Include no pictures. Output exactly the lines from the one that contains "Where should I" through the final line of the entries.

START Source material

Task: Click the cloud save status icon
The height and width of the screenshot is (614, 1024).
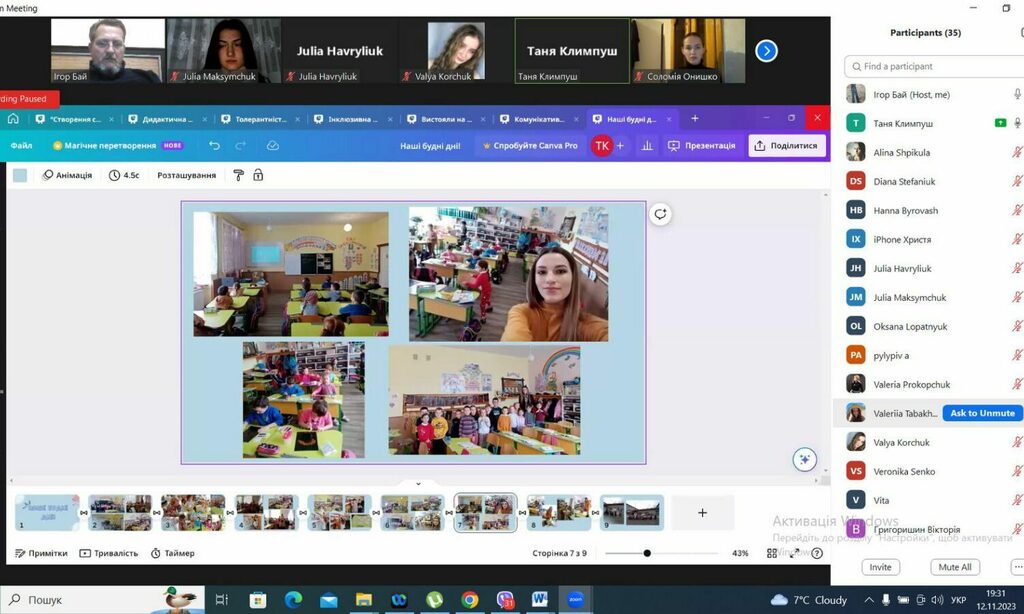Action: tap(273, 146)
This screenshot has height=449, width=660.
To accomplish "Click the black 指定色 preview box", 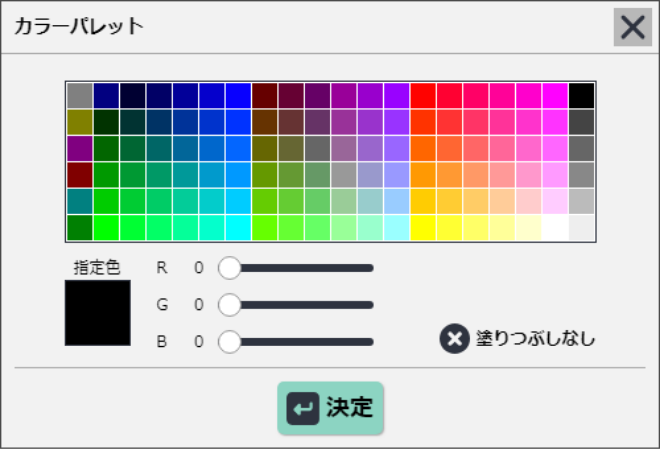I will 98,313.
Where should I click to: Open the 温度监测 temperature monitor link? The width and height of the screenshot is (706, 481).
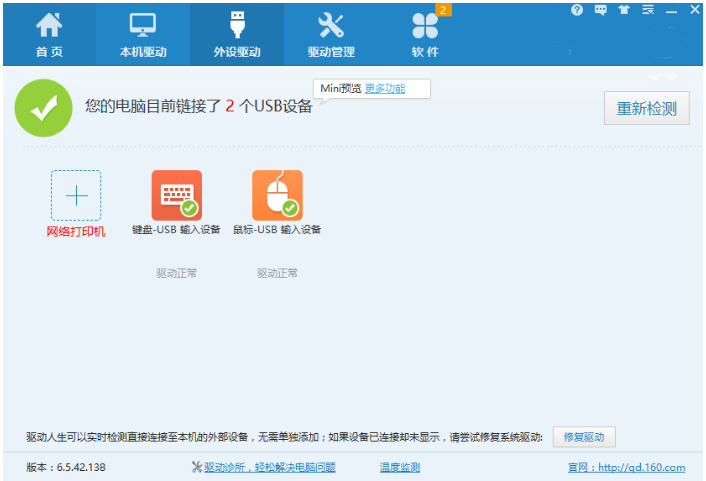[x=400, y=467]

END Source material

**Response area**
Where should I click to: Open the 温度监测 temperature monitor link? The width and height of the screenshot is (706, 481).
[x=400, y=467]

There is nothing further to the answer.